Laschet macht es kürzer und holt die Zuhörer wieder in die Gegenwart. Ein Signal sei der Besuch, um zu zeigen, dass NRW nicht nur aus Düsseldorf und Köln bestehe, sondern auch aus Westfalen. Und dann räumt er zum wiederholten Mal mit dem Trecker-Klischee vom ländlichen Raum auf. Das größte Wachstum habe die Region zu bieten, globale Spitzenunternehmen und mit Münster eine „herausragende Universitätsstadt“.
Schließlich schlägt er noch den Bogen von der Wiege der unabhängigen Niederlande zu seinem Vorhaben, die Zusammenarbeit Nordrhein-Westfalens mit den Benelux-Staaten wieder zu intensivieren. Das ist nicht neu, aber wo, wenn nicht hier, böte es sich an, diesen europäischen Gedanken zu bekräftigen?
Damit ist alles gesagt und vor dem Goldenen Buch der Stadt bekommt es der Ministerpräsident noch mit dem Goldenen Hahn zu tun. Einem fetten Hahn auf ihren Mauern soll die Stadt es der Legende nach zu verdanken haben, dass die Belagerer von ihr abließen, weil sie noch reichliche Vorräte innerhalb der Stadtmauern vermuteten. Seither ist es eine besondere Ehre, aus dem vergoldeten Gefäß trinken zu dürfen.

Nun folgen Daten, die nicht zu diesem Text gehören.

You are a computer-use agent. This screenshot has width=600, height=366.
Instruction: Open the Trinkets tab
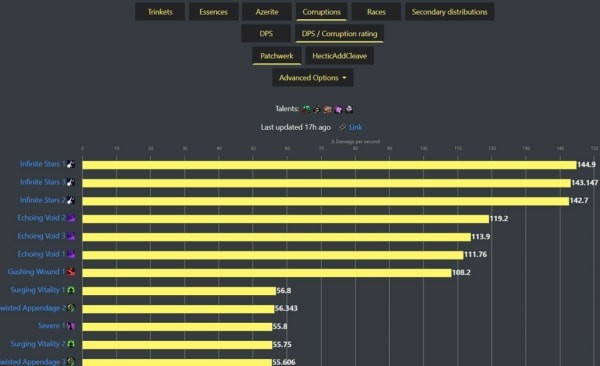click(160, 12)
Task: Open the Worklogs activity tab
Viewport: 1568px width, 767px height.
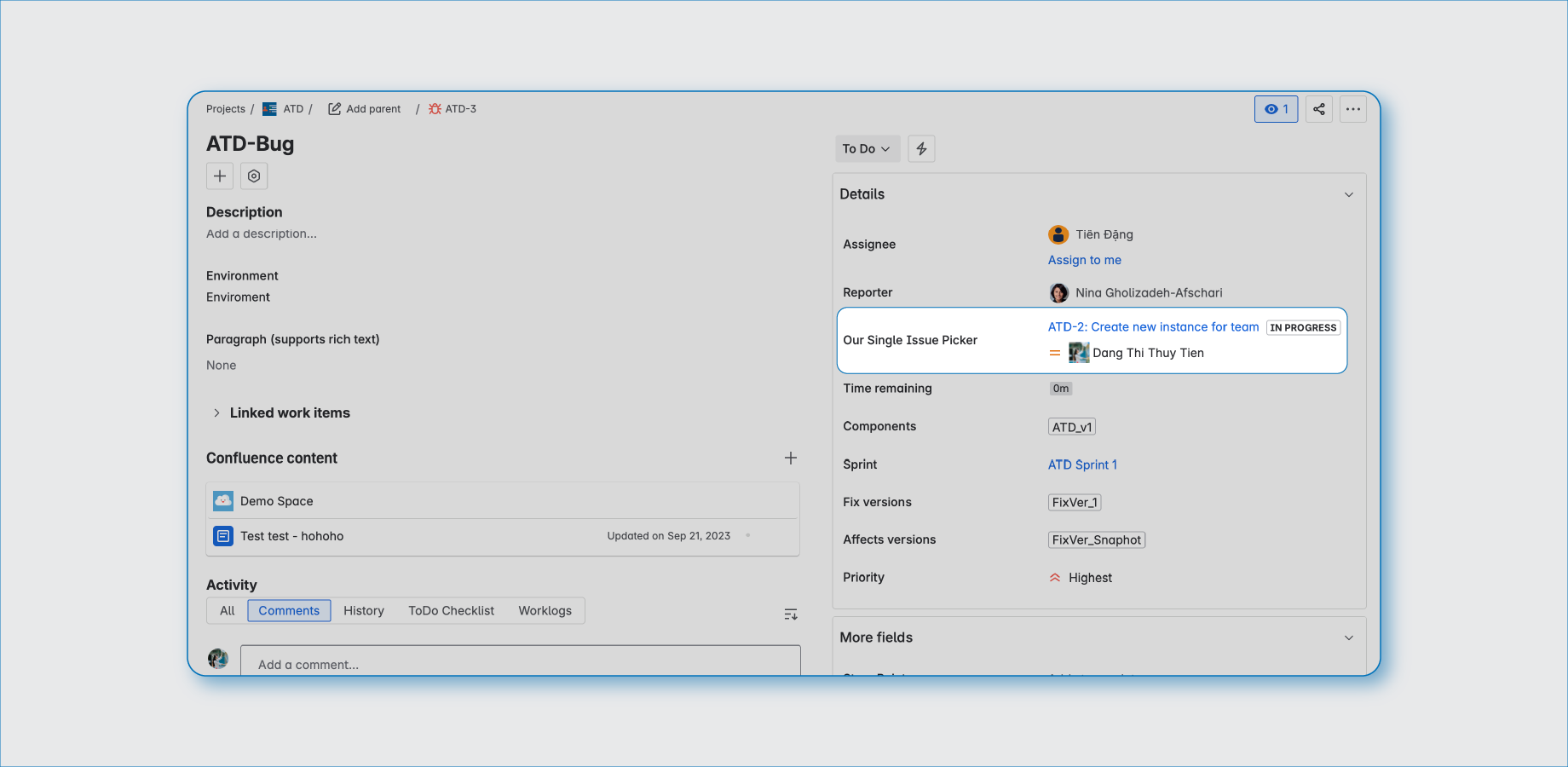Action: (545, 611)
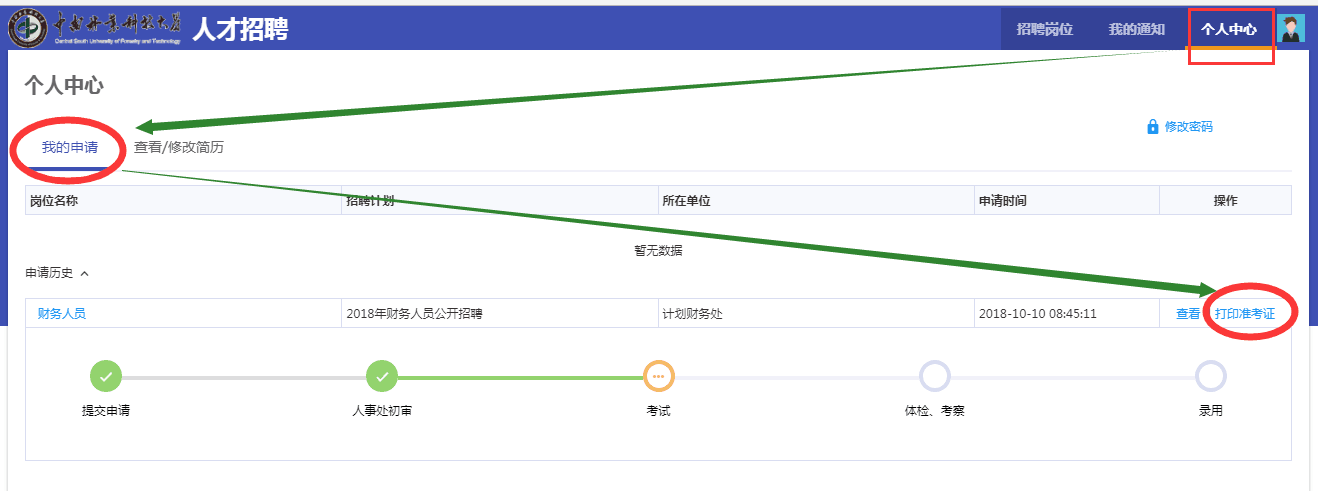Click 打印准考证 to print admission ticket
Screen dimensions: 1318x491
pyautogui.click(x=1245, y=313)
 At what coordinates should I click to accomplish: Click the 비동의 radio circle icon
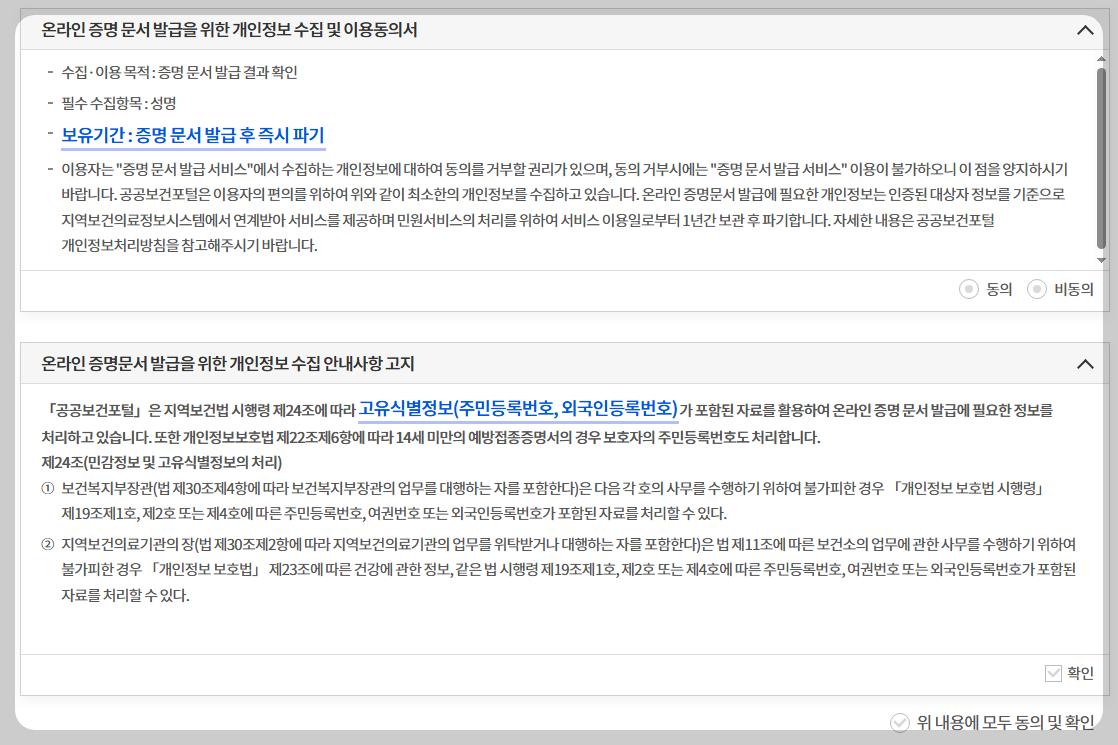point(1039,288)
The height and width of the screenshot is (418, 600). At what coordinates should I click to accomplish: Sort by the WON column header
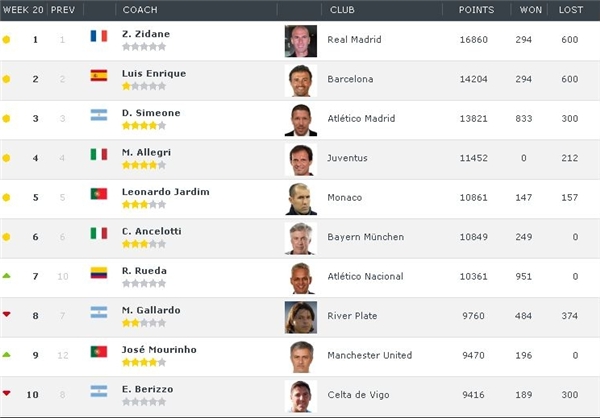531,10
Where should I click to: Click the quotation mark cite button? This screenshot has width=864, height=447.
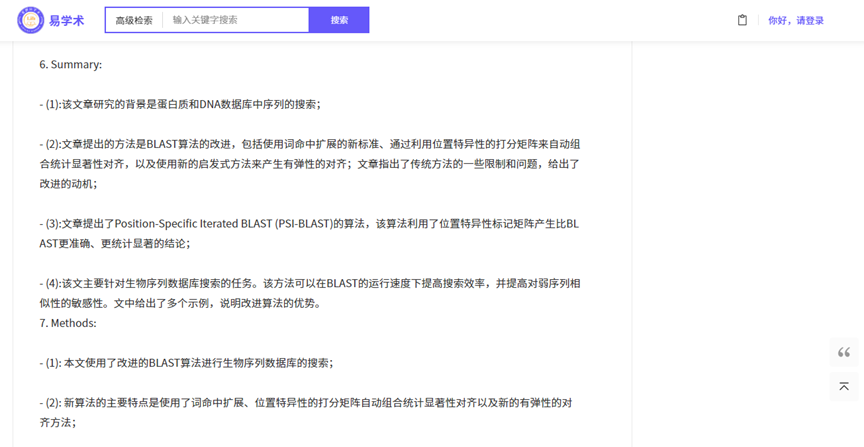click(844, 352)
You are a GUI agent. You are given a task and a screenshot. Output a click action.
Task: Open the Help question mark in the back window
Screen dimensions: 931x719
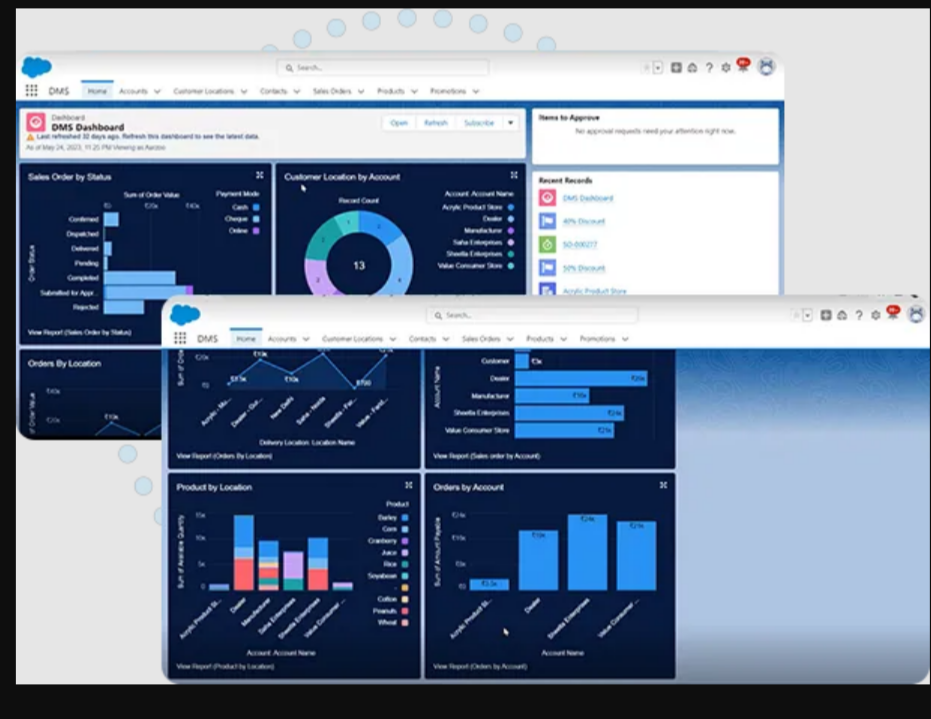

„Woher ist unser Wein noch mal?“, fragt der OB seine Mitarbeiter. „Auf jeden Fall neuer Wein“, lautet die achselzuckende Antwort. Laschet kann gefahrlos ansetzen. Das war es. Für die Stadt bleibt die Freude, in Düsseldorf nicht vergessen zu sein. Aber eine Premiere war der Regierungsbesuch nicht. Bereits im April 2000 hatte sich der damalige Ministerpräsident Wolfgang Clement (SPD) mit seinem Kabinett in Münster eingefunden. Und erst im vergangenen Februar waren noch ganz andere Düsseldorfer Gäste vor Ort: Der deutsche Rekord-Tischtennismeister Borussia richtete sein Heimspiel gegen Saarbrücken in der münsterischen Sporthalle Berg Fidel aus. Warum? Um den vielen Fans im Münsterland seine Wertschätzung zu beweisen. So nah können sich die Motivlagen von Landespolitik und Tischtennis sein.